Mes Gulbul et Bhuckory
Les avis sont partagés sur la question des allégations dans des affaires de drogue. L’on sait que le récidiviste Kumar Hazareesingh a dénoncé Lise Coindreau dans une affaire de drogue. Ce ne sont là que des allégations. Mes Raouf Gulbul, criminaliste, et Me Sanjay Bhuckory, président du ‘Bar Council’ et conférencier en droit pénal au ‘Council of Legal Education’, apportent leur lecture sur ce chapitre.
Q : Quelle est la valeur légale d’une allégation dans une affaire de drogue ?
Me Raouf Gulbul : Quand quelqu’un porte des accusations contre une autre personne, c’est une allégation. À défaut de preuves, d’aveux des accusés ou de preuves scientifiques, la poursuite utilise cette méthode pour prouver son ‘case’ en Cour contre celui qui a été dénoncé. C’est une méthode qui a des conséquences dangereuses, car cela peut amener à l’incarcération d’un innocent. C’est un État d’urgence en permanence, parce que personne n’est à l’abri d’une allégation. Sa valeur légale est celle-ci : le magistrat juge si la personne qui fait des allégations est crédible et s’il peut se baser sur ce témoignage uniquement, alors il peut trouver l’accusé coupable, en l’absence de preuves scientifiques et de témoins oculaires.
Sanjay Bhuckory : En droit, la preuve testimoniale suffit. En d’autres mots, si quelqu’un a fait une allégation contre une personne, la police peut procéder à l’arrestation de cette dernière. Mais, afin d’éviter tout abus, la police ne doit surtout pas se cantonner à une simple allégation verbale, et doit la contre-vérifier par des preuves tangibles. Donc, si cette allégation est corroborée par d’autres éléments qui soutiennent les dires du dénonciateur, cela donnerait une force probante au témoignage du dénonciateur devant un tribunal. Dans le milieu de la drogue, c’est la loi du silence qui prévaut et pour pouvoir lever le voile, il faut nécessairement quelqu’un de l’intérieur pour briser l’omerta.
Q : La police peut-elle se contenter, dans des cas de drogue, d’une allégation pour procéder à une arrestation ?
Me Raouf Gulbul : C’est ce que fait généralement la police et c’est mauvais. J’ai vu des cas de drogue où ceux arrêtés font des allégations contre une personne qui est interpellée. Mais, à l’appel de l’affaire, ils se rétractent, non sans avoir extorqué de l’argent à celui qu’ils ont mis en accusation, quitte à payer une amende ou à purger une peine pour parjure. C’est un vrai calvaire pour celui qui passe par ces moments-là. En tant que légiste, je préfère voir dix coupables en liberté qu’un innocent derrière les barreaux.
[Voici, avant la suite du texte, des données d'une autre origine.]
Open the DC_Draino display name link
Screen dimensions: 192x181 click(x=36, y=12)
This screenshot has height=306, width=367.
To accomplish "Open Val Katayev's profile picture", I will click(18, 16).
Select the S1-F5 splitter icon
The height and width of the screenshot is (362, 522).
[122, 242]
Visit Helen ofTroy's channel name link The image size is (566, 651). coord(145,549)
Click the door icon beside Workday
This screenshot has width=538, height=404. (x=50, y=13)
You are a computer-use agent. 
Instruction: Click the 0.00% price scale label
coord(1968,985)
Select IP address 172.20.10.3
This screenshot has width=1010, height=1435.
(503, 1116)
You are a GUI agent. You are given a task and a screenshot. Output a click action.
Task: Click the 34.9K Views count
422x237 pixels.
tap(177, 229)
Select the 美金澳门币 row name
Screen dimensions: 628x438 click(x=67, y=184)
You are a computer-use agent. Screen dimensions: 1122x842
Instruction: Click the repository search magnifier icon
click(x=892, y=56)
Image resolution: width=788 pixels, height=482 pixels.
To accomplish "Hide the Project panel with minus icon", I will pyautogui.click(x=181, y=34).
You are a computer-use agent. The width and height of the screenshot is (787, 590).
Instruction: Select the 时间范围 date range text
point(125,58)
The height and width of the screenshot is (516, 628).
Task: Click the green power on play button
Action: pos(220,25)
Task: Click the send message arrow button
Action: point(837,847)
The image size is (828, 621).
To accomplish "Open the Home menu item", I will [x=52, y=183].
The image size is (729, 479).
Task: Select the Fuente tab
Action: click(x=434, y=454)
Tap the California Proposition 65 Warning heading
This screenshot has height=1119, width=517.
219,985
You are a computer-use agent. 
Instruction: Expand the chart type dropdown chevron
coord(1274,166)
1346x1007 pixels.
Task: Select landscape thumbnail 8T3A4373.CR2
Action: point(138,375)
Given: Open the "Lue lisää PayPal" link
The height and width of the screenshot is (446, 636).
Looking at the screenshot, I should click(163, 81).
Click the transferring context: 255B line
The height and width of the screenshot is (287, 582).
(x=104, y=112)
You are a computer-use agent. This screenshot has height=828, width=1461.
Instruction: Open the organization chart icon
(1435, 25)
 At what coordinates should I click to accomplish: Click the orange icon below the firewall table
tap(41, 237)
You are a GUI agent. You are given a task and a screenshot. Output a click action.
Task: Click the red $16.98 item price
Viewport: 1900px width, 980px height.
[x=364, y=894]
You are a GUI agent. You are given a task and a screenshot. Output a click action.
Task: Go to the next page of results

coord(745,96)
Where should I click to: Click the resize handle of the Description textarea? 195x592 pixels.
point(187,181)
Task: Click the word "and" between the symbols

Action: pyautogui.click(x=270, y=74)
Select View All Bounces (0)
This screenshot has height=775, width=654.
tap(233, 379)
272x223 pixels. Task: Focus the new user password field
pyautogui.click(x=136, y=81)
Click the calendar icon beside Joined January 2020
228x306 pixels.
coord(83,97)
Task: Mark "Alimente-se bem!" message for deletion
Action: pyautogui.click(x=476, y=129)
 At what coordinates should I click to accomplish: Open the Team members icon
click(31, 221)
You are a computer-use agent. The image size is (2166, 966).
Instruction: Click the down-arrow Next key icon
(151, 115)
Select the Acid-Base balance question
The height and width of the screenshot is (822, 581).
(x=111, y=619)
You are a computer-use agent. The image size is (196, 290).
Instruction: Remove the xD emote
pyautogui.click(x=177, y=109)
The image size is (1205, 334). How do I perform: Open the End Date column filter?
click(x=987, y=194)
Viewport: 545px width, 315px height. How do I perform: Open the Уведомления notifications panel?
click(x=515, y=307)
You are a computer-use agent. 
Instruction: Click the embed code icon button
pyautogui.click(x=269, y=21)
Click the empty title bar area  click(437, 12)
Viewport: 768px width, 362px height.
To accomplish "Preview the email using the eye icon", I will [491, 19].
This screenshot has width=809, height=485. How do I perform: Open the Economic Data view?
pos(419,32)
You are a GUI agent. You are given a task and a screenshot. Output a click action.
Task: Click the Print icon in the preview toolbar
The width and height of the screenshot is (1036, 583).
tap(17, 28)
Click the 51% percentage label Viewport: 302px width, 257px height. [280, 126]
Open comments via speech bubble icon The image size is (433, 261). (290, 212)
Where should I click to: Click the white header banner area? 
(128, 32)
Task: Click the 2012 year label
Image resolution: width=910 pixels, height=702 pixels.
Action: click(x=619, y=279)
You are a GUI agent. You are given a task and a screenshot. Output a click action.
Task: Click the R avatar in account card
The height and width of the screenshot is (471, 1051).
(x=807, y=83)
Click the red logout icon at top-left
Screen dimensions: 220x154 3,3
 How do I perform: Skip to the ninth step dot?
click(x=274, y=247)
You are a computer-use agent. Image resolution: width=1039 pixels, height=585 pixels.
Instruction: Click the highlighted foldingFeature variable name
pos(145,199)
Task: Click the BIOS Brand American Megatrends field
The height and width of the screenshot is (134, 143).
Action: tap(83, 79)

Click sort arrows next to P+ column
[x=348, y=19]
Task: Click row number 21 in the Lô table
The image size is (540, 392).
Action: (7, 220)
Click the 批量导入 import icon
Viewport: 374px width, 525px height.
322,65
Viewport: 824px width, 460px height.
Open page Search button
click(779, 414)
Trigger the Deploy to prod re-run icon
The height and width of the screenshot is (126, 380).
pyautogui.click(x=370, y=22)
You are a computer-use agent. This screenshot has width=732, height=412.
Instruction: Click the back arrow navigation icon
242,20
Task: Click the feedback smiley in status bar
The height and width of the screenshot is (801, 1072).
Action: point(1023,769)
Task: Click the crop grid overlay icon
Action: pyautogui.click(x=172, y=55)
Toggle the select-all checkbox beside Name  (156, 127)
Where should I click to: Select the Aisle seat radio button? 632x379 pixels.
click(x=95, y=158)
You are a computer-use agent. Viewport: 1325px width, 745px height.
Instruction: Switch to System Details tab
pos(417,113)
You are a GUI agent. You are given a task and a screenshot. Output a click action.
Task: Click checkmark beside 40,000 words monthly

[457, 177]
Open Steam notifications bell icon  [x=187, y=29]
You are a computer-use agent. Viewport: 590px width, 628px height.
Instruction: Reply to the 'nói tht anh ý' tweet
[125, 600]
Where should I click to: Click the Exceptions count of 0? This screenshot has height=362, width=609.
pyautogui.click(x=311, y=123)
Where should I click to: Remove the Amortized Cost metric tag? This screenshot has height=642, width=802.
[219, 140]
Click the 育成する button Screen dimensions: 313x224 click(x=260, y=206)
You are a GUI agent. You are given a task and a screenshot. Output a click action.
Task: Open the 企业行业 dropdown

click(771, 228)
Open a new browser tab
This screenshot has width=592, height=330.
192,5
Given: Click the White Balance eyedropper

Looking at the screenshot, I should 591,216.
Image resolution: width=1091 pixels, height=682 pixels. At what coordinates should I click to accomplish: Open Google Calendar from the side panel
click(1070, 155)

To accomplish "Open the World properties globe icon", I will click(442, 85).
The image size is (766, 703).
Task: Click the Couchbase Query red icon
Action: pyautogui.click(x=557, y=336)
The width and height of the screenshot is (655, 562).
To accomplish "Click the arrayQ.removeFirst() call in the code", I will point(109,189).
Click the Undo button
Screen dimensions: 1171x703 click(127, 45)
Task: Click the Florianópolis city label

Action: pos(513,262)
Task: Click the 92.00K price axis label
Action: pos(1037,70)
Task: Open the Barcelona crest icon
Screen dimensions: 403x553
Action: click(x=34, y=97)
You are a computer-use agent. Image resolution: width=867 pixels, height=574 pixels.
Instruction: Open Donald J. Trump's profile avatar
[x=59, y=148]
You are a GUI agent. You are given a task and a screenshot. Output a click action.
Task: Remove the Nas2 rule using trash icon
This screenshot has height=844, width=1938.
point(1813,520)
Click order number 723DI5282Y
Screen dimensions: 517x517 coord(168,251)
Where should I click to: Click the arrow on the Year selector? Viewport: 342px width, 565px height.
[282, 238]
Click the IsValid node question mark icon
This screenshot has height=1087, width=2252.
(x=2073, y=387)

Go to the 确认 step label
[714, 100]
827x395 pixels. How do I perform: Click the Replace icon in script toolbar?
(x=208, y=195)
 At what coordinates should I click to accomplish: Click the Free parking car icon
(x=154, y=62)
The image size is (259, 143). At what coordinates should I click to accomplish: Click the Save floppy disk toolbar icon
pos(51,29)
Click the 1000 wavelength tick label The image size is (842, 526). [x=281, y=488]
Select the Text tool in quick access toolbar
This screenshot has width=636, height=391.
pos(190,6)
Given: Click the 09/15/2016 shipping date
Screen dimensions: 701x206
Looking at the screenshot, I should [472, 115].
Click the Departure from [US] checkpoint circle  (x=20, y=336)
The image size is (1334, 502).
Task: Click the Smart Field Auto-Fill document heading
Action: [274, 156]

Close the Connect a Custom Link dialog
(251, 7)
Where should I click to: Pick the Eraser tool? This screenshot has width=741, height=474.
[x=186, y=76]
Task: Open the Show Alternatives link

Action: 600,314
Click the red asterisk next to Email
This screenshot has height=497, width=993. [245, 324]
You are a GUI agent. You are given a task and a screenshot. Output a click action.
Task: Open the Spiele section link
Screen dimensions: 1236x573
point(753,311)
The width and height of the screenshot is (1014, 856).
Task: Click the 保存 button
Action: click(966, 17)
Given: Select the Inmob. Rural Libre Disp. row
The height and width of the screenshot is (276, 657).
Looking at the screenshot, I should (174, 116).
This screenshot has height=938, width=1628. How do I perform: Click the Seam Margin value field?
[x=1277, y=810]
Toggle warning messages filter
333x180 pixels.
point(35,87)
Me Sanjay Bhuckory : En principe oui, mais la police devrait prendre beaucoup de précautions dans des affaires entraînant des peines plus sévères, telles les affaires de drogue, où il pourrait par exemple y avoir la motivation de gains faciles de la part du dénonciateur. Ce dernier se rétracte presque toujours en Cour, quitte à purger une peine pour parjure. Pour lui, une petite peine d’emprisonnement n’est rien, en contrepartie du ‘deal’ qu’il a dû faire avec la personne qu’il a dénoncée. Il faut aussi faire ressortir, qu’en droit, si le dénonciateur a aussi participé dans l’offense en question, il devient le complice de celui qu’il a dénoncé, et son témoignage doit obligatoirement être corroboré par des preuves indépendantes.
Q : Faudrait-il revoir nos lois afin d’éviter tout abus sur la question d’allégations ?
Me Raouf Gulbul : Il n’y a pas de loi sur les allégations en tant que tel. La loi prévoit de prendre quelqu’un qui a été utilisé pour commanditer une offense comme un témoin potentiel. En droit, cette méthode est valable. Mais, il faut des preuves pour soutenir les allégations. En l’absence de preuves, l’arrestation est arbitraire.
Me Sanjay Bhuckory : Ce n’est pas la loi qui doit être revue, mais plutôt la façon dont la police utilise cette loi. La police et la cour ne devraient surtout pas se fier à une simple allégation pour inculper ou condamner une personne. Elles doivent impérativement chercher des éléments indépendants pour corroborer ces allégations. Sinon, on court le risque de nuire au droit fondamental et à la réputation du citoyen, qui aurait été injustement inculpé, incarcéré et poursuivi.